Struggles with HIVE API

in #hive4 years ago (edited)

A simple script, that first gets all the accounts a given account (example: @felixxx) is following and then looks through those account's histories for vote-operations and prints them, 7 days back.

from beem.account import Account
import datetime


author_following = {}

account = 'felixxx'

author_following[account] = []    

a = Account(account)                        

for following in a.get_following():    
    author_following[account].append(following)

time2 = datetime.datetime.now().timestamp()

def get_followers_votes(author_following, author):    
    for follower in author_following[author]:
        time1 = datetime.datetime.now().timestamp()
        f = Account(follower)
        for vote in f.history_reverse(stop = (datetime.datetime.now() - datetime.timedelta(days = 7)), only_ops = 'vote'):
            print(vote)
        print(follower)    
        print(datetime.datetime.now().timestamp() - time1)

get_followers_votes(author_following, account)

print(datetime.datetime.now().timestamp() - time2)

Guess how long that takes ?

... I am still waiting.
... and I actually wanted to compile a whole dictionary, for more than 1 account ...

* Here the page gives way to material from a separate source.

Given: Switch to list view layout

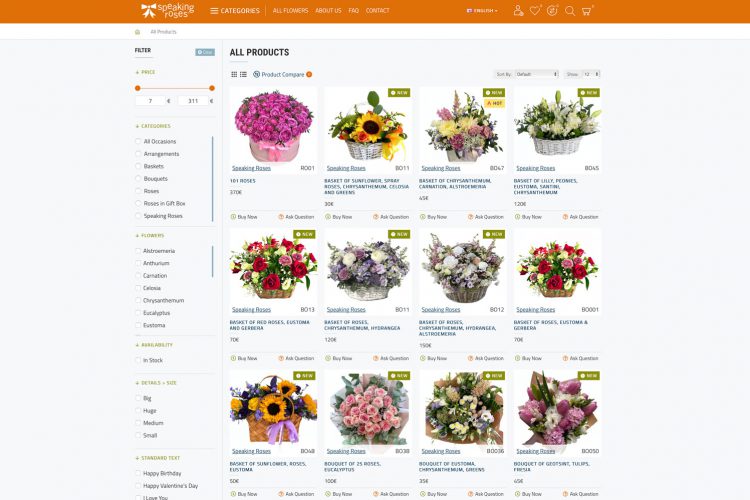Looking at the screenshot, I should click(243, 74).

I hope Hive 0.23.0 speeds this up, but I am afraid, I will have to build my own DB and feed it blockwise, or find a completely different method :/

However, i will test these numbers again after the hardfork and post about the changes.

Sort:  

Results are in:

1749.3964359760284 s

~ 30 minutes.

I tried your same code on colab and got 865.2024440765381 without GPU
and then 1046.40714097023. Weird that with GPU, it is worst off.

The speed is mostly determined by the network latency (internet speed) - computing power on your end is almost irrelevant ...

(sorry for late reply - working away from home)

You're right. We are looking at the flow rather than the processing of a set of data.

I've tried this beempy a couple of months back too.
I found it slow too. I was using hivesql but that cost 40HBD and I think I have to give up soon.

I will probably have to feed my own DB and cache that data myself, or my script will be too slow :/
lots of work, though ...

Did you know there is a get_following method in the API? You don’t have to parse the whole account history to get a list of followers or followees.

https://developers.hive.io/apidefinitions/#condenser_api.get_following

I am using that function.

Read again.

My bad, not used to Python. Strange, is it still slow nowadays?

Screen Shot 2020-11-27 at 9.39.27 am.png

Read the OP again, please.

Try to read more than the first 5 words, but the whole sentence;

A simple script, that first gets all the accounts a given account (example: @felixxx) is following and then looks through those account's histories for vote-operations and prints them, 7 days back.

Right gotcha now.

I wonder if HiveSQL wouldn’t work better for this type of requests. It’s now free so you might like to try it out

At the end of the day, it is still a lot of http calls ... They take time either way.

It would be much nicer to have a local DB (like SQLite) and only stream the blocks as they come. This is A LOT of work though :(